GTPO addresses key limitations of Group-relative Policy Optimization (GRPO), namely:
- Token-level gradient conflicts – where tokens shared across positively and negatively rewarded completions are inconsistently updated, often penalizing essential formatting tokens.
- Policy collapse – where negatively rewarded completions destabilize training, flattening the output distribution and degrading performance.

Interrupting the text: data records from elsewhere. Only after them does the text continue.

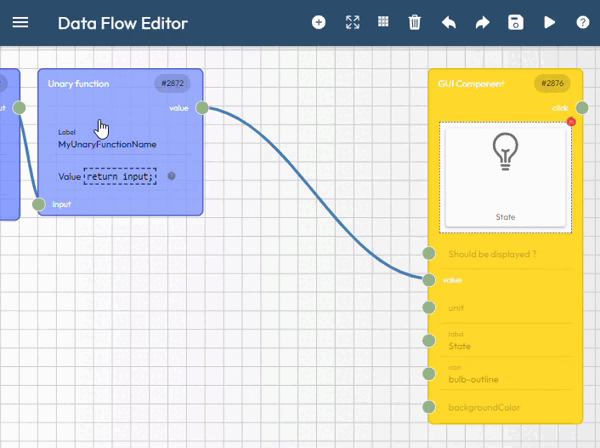Edit the MyUnaryFunctionName label field
600x448 pixels.
pos(107,144)
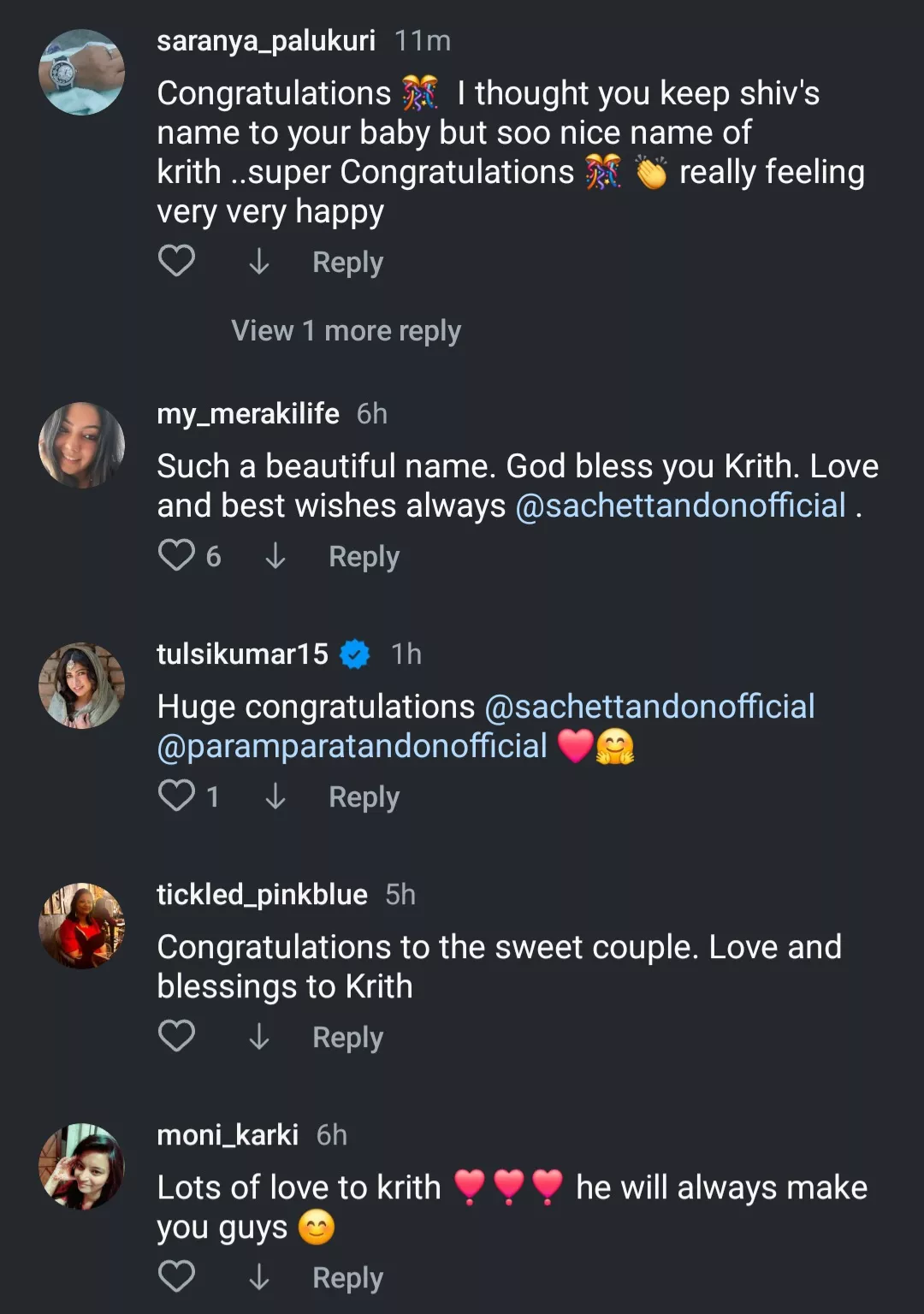Tap down arrow on moni_karki's comment
The image size is (924, 1314).
point(258,1277)
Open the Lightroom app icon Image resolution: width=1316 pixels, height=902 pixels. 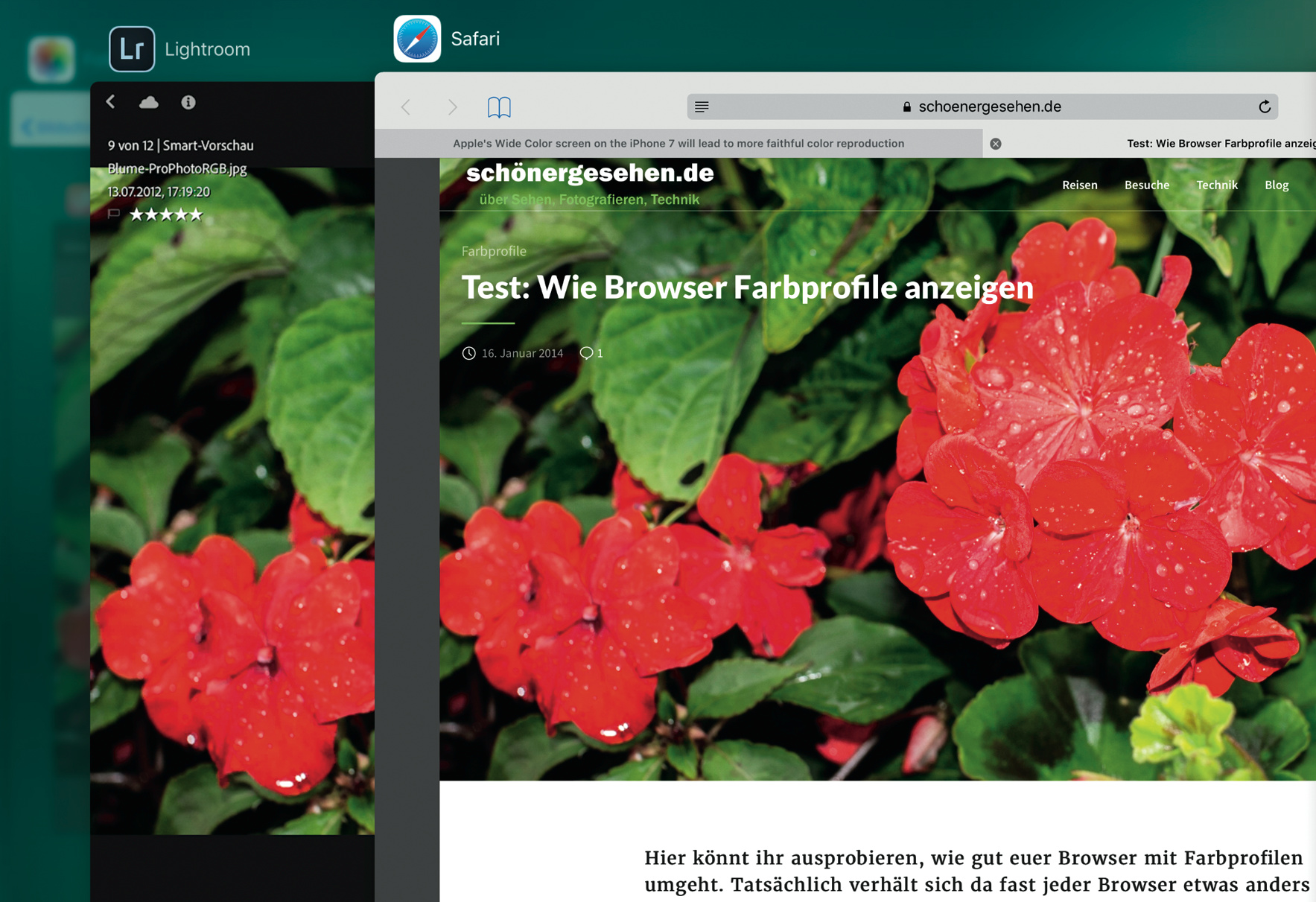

GTPO introduces conflict-aware gradient corrections and entropy-based regularization to mitigate these issues, ensuring more stable training without the need for KL-divergence regularization or a reference model.
📄 Paper:
GTPO: Trajectory-Based Policy Optimization in Large Language Models
💻 Code:
github.com/winstonsmith1897/GTPO
TITAN: Typed Bidirectional Knowledge Graph for CTI Reasoning
TITAN is a typed, bidirectional knowledge graph framework for Cyber Threat Intelligence (CTI) reasoning and question answering. It integrates data from the MITRE ATT&CK STIX bundles, builds a TITAN Ontology, generates reasoning (CoT) and non-reasoning (NoCoT) datasets, and provides an end-to-end pipeline for model training, evaluation, and graph execution.
🎬 Demos
Mixture of RAG Security Experts (MoRSE)
I introduce the first specialised AI chatbot for cybersecurity MoRSE (Mixture of RAGs Security Experts), which aims to provide comprehensive and complete knowledge about cybersecurity. MoRSE uses two Retrieval Augmented Generation (RAG) systems designed to provide clear, structured, and accurate answers to cybersecurity queries. Unlike traditional Large Language Models (LLMs) that rely on Parametric Knowledge Bases, MoRSE retrieves relevant documents from Non-Parametric Knowledge Bases in response to user queries. It then uses this information to generate accurate answers, improving cybersecurity accuracy and reliability. In addition, MoRSE benefits from real-time updates to its knowledge bases, enabling continuous knowledge enrichment without retraining.